King on reduced chessboard $2\times 2$ moving randomly, what is the probability that it ends up in one of the corners after $1000$ moves?

After $n$ moves, the probabilities of the three squares other than the starting square are equal by symmetry. Let $p_n$ be the probability of being in the lower right square after $n$ moves. Then the probability of being in the upper left after $n$ moves is $1-3p_n$.

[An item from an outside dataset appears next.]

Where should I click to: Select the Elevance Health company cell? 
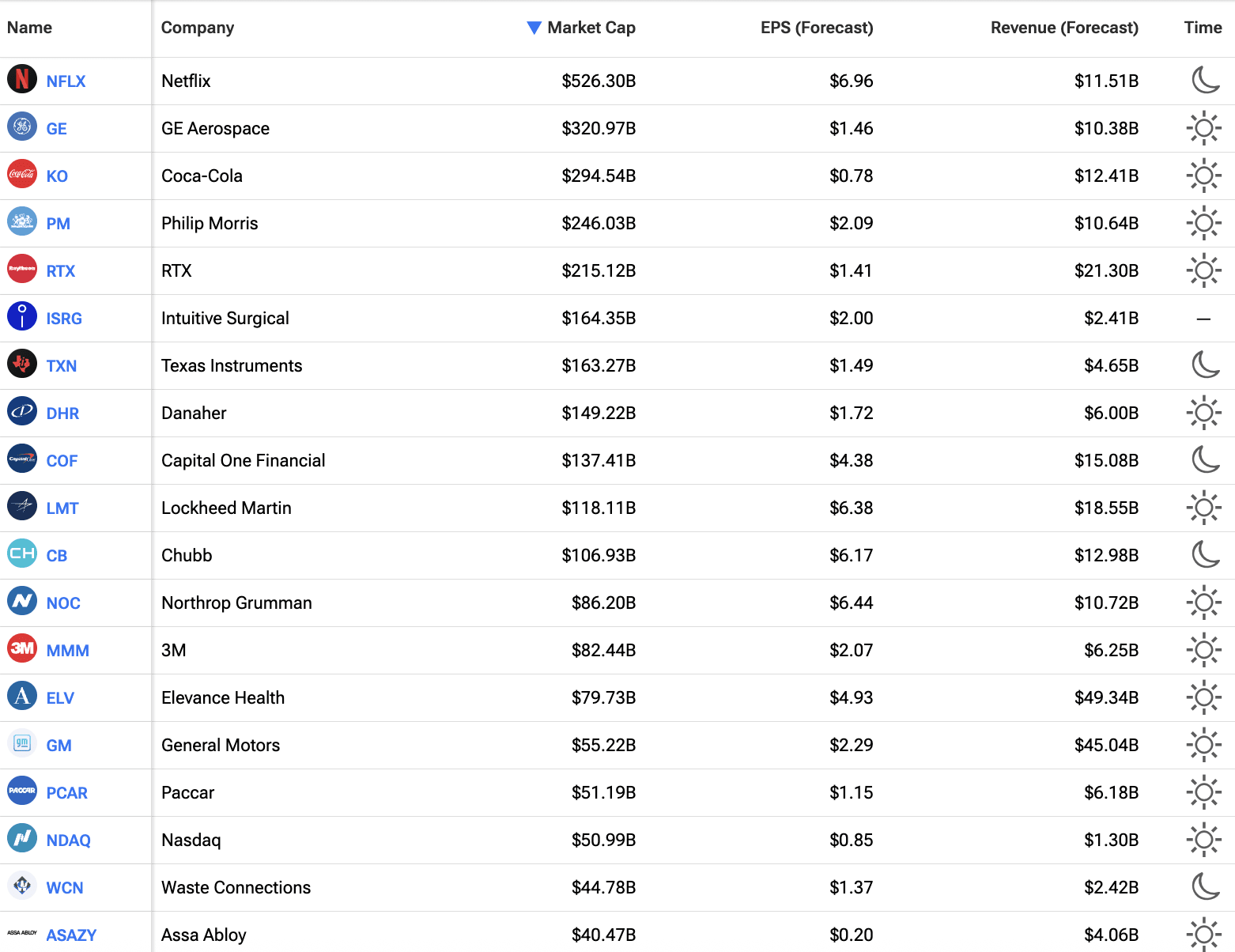[x=223, y=698]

We can find a simple recursion here. To reach the lower right square on the $(n+1)$th move, we must be in one of the other three squares (probability $1-p_n$) after the $n$th move, and then make the correct move from there (probability $\frac13$). Thus $p_{n+1}=\frac13(1-p_n)$.

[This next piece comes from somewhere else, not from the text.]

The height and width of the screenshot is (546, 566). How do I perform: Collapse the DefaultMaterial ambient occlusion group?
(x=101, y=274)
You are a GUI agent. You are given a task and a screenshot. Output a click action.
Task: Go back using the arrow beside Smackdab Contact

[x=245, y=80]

If $e_n=p_n-\frac14$, we then get $e_{n+1}+\frac14=\frac13(\frac34-e_n)=\frac14-\frac13e_n$, so $e_{n+1}=-\frac13 e_n$. Since $p_0=0$ and $e_0=-\frac14$, we get $e_{1000}=-\frac14\cdot \left(-\frac13\right)^{1000}=\frac{-1}{4\cdot 3^{1000}}$ and $p_{1000}=\frac14-\frac{1}{4\cdot 3^{1000}}=\frac{3^{1000}-1}{3^{1000}\cdot 4}$.

There it is. Exact, even.

The following is a Markov chain approach, since OP tagged it:

There are two states: 1) Not being in the bottom right corner, and 2) being in brc. The transition matrix is $$A=\begin{pmatrix}2/3&1\\1/3&0\end{pmatrix}$$ What is being asked is the value of $$p=\begin{pmatrix}0&1\end{pmatrix}\cdot A^{1000}\begin{pmatrix}1\\0\end{pmatrix}=\frac{1}{4}\begin{pmatrix}0&1\end{pmatrix}\begin{pmatrix}1&-1\\1&3\end{pmatrix}\begin{pmatrix}1&0\\0&(-\frac{1}{3})^{1000}\end{pmatrix}\begin{pmatrix}3&1\\-1&1\end{pmatrix}\begin{pmatrix}1\\0\end{pmatrix}=\frac{1}{4}\left(1-\frac{1}{3^{1000}}\right)$$ The column $(1,0)$ refers to the starting state of 1) and the left-most $(0,1)$ refers to the end-state 2), with a thousand transitions in between.